§ WHAT IS BEING ASKED:
Please show all lines of the records that include "window".

§ GIVEN INFORMATION:

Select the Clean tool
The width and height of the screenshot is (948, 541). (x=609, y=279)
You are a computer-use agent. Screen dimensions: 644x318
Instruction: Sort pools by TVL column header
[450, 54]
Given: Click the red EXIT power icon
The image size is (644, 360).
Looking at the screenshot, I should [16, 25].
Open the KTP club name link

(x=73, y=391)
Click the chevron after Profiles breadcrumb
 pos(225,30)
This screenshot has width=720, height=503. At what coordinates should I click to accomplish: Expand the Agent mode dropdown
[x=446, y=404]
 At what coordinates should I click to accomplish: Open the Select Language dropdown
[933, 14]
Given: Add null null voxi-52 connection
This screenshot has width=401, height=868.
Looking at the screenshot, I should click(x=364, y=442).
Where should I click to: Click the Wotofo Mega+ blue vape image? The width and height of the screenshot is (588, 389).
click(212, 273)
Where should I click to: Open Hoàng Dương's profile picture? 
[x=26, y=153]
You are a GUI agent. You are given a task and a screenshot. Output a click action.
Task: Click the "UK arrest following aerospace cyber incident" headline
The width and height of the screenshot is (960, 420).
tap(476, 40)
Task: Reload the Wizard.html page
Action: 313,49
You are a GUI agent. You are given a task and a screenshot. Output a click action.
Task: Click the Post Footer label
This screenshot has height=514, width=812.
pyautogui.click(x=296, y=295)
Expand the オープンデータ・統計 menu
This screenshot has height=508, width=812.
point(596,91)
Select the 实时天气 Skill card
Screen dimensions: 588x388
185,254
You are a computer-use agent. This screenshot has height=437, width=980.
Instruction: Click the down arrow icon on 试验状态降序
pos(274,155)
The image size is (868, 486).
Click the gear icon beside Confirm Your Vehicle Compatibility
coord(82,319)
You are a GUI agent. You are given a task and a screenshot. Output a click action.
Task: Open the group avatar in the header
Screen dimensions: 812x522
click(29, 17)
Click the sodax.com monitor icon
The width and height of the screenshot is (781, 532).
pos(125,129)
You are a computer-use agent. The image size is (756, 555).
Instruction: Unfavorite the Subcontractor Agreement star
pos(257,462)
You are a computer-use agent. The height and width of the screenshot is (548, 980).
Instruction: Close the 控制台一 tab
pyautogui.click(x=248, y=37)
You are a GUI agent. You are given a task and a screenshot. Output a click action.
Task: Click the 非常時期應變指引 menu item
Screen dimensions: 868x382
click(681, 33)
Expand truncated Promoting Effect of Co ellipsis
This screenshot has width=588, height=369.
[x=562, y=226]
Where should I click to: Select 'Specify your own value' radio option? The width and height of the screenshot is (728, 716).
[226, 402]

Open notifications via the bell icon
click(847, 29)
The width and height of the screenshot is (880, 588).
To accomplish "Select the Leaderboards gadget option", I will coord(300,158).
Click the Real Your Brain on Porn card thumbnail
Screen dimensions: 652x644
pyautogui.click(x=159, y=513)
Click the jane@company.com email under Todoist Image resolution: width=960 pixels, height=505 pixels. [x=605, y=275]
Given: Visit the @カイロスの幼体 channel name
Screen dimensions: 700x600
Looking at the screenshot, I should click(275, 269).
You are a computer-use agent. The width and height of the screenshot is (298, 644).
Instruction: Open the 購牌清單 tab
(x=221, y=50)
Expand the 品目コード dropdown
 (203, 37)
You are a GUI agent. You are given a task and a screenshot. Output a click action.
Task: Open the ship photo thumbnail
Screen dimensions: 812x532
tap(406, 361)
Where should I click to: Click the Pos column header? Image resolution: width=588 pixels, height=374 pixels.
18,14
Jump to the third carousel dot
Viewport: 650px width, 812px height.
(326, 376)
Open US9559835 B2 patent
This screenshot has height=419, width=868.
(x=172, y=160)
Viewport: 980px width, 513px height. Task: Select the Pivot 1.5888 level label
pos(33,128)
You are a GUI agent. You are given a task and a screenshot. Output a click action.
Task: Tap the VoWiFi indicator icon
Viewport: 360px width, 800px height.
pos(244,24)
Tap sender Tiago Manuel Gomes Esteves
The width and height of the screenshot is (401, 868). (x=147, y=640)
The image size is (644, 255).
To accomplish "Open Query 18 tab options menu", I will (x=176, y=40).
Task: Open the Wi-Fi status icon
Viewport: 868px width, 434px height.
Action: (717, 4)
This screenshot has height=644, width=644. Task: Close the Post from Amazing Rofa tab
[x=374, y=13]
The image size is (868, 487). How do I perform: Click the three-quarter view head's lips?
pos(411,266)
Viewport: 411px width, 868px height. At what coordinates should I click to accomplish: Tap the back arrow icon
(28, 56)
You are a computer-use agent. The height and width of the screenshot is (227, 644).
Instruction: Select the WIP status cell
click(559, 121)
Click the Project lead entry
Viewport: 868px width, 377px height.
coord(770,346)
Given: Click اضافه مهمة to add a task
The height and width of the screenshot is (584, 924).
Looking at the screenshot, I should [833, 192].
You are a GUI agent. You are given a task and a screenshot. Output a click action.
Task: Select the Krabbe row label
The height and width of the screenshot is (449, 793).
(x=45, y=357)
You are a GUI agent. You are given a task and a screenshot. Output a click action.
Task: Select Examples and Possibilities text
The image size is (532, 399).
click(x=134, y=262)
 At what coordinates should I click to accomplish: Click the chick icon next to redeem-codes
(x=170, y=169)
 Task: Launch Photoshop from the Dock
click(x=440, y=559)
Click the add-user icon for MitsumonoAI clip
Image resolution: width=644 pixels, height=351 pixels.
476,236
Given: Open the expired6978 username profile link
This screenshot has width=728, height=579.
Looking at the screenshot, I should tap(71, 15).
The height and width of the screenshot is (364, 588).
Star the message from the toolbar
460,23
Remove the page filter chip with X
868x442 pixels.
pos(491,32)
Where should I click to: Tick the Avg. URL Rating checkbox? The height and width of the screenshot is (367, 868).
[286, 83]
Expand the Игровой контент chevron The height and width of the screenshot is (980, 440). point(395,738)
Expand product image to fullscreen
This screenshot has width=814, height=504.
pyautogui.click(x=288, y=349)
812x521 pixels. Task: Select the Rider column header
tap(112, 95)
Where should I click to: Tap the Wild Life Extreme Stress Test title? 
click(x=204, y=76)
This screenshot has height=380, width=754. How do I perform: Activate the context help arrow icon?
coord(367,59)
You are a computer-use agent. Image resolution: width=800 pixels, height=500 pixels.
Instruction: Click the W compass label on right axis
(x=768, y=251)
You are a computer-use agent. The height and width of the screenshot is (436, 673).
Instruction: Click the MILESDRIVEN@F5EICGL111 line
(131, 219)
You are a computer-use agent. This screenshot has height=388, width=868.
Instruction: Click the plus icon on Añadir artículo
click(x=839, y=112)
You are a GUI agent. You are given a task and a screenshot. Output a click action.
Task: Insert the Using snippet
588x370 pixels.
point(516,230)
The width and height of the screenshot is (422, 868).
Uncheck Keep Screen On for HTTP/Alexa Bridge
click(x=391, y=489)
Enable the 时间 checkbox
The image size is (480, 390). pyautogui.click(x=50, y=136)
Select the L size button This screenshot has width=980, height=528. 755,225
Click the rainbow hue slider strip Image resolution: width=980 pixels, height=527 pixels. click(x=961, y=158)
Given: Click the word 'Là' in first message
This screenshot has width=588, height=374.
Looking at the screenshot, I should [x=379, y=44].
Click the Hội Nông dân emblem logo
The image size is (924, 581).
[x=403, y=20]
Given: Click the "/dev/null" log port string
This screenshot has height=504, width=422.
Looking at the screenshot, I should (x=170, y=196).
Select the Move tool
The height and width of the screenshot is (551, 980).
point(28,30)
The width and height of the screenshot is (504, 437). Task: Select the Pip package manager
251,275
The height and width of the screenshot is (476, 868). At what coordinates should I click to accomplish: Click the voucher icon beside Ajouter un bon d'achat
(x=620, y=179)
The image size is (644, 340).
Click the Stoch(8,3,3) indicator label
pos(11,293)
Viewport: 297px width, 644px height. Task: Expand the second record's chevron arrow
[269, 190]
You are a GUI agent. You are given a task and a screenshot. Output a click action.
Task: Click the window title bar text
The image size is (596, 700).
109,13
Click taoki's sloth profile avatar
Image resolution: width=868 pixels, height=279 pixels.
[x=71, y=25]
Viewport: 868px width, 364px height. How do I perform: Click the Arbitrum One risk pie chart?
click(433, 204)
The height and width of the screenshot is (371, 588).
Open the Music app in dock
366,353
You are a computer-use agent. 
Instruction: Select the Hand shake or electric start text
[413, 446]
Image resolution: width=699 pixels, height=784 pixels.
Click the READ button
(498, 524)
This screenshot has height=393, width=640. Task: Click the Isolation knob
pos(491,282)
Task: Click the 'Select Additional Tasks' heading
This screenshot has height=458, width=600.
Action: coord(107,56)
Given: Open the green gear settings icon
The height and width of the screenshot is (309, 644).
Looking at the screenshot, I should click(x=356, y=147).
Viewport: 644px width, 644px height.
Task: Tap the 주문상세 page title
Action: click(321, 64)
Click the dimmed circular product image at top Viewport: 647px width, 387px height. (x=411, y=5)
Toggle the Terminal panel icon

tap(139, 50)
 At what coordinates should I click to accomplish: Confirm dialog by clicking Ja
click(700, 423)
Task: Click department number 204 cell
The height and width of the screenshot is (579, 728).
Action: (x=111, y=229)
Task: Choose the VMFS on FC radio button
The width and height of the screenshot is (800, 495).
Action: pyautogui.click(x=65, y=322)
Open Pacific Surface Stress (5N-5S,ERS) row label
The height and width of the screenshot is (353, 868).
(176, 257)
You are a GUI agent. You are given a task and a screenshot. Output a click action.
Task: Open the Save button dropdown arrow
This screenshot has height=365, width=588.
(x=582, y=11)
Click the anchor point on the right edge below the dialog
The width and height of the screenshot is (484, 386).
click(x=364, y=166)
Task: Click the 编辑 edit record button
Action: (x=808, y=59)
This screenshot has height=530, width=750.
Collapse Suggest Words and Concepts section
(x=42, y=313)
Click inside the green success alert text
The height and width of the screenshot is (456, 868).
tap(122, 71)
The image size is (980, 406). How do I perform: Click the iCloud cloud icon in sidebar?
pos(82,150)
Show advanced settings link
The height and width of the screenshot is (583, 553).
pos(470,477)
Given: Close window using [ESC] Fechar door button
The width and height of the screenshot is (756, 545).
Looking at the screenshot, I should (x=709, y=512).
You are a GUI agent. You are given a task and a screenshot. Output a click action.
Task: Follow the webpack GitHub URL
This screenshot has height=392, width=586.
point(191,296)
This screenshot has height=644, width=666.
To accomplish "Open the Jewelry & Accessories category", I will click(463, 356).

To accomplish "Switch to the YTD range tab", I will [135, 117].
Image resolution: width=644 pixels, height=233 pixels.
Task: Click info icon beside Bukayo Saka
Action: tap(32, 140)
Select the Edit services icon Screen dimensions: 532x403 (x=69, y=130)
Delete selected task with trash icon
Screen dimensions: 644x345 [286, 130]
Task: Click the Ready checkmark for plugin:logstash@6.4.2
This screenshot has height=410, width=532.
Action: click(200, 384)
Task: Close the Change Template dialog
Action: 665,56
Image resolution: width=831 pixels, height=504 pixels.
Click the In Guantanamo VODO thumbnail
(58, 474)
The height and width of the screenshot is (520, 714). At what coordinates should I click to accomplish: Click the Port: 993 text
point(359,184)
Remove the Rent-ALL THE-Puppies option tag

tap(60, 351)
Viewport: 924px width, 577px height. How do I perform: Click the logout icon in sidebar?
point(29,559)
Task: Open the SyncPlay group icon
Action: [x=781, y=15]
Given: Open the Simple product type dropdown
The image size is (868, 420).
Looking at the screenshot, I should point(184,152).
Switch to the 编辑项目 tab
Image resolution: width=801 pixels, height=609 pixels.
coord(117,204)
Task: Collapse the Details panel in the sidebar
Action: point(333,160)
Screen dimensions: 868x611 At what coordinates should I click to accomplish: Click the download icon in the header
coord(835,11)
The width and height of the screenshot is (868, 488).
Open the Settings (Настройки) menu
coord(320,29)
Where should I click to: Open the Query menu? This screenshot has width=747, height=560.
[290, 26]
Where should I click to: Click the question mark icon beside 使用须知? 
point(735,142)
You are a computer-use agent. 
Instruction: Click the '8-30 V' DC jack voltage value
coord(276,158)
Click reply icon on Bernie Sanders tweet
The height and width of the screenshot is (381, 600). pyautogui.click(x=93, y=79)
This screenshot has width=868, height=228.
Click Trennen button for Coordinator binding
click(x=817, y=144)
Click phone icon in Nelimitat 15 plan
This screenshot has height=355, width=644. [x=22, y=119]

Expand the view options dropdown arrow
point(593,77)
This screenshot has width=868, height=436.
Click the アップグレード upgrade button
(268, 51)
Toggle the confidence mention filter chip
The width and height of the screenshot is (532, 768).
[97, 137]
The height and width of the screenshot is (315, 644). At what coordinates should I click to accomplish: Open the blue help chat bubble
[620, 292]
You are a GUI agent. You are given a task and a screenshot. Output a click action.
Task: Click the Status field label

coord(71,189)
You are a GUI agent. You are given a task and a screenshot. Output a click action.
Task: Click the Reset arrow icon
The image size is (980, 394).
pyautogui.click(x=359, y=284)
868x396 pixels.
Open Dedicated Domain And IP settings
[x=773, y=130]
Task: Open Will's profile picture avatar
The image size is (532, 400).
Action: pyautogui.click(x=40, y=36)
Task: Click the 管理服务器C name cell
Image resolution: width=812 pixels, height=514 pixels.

§ WRITTEN REPLY:
Task: Click the window title bar text
Given: Close window using [ESC] Fechar door button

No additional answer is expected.